■ EXERCISE GOAL
Pull out every line of the records below that contains the string "should", and match case exactly.

....................

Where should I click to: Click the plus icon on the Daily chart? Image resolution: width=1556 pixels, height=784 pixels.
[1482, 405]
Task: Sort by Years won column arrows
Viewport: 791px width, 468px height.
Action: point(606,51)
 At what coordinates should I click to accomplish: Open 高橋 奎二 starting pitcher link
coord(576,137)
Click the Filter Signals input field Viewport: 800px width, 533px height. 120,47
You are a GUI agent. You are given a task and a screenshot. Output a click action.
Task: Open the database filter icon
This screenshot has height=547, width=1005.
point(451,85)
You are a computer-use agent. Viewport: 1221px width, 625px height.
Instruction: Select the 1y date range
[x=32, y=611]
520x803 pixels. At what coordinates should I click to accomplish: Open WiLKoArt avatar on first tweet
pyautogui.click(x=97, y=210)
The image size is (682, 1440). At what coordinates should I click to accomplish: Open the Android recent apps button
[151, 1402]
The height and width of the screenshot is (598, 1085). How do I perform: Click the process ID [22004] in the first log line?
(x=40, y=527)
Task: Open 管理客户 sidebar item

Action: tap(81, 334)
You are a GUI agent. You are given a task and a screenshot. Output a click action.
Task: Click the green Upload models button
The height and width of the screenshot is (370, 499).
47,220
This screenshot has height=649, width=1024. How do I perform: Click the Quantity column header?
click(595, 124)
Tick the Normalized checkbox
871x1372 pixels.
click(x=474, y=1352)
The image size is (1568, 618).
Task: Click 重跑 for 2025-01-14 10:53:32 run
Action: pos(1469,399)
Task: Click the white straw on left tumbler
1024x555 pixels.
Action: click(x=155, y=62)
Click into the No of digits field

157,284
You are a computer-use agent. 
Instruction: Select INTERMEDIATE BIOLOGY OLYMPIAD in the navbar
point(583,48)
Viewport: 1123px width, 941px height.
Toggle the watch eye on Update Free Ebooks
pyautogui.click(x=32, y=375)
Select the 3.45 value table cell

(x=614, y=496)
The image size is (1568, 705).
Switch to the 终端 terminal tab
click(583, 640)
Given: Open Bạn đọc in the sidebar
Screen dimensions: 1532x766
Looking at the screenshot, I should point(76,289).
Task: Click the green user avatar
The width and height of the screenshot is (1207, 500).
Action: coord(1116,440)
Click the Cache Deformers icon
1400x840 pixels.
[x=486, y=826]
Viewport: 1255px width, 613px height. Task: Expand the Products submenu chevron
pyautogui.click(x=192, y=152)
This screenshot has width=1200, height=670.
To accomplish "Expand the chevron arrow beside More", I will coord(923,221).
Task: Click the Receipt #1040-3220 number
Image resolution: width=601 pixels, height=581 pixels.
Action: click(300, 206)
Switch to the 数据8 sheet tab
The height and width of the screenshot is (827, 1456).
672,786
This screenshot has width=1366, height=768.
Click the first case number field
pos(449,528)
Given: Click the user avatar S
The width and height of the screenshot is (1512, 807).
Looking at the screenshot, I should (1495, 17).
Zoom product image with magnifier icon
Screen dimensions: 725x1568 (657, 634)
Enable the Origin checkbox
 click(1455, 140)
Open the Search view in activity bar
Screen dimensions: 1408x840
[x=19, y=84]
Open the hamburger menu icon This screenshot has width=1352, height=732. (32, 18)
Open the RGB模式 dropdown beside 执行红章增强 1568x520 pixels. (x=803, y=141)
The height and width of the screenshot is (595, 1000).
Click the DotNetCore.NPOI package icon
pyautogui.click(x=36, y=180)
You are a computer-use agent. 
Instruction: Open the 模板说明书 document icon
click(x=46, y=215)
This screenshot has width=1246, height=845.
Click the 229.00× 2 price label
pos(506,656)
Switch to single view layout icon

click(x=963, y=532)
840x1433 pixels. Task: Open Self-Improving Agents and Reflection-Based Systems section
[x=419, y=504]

....................

■ FINAL RESULT
Where should I click to: Click the plus icon on the Daily chart? Image resolution: width=1556 pixels, height=784 pixels.
 At what coordinates should I click to accomplish: Open 高橋 奎二 starting pitcher link
520x803 pixels. At what coordinates should I click to accomplish: Open WiLKoArt avatar on first tweet
The image size is (682, 1440). At what coordinates should I click to accomplish: Open the Android recent apps button
Looking at the screenshot, I should point(76,289).
Looking at the screenshot, I should (1495, 17).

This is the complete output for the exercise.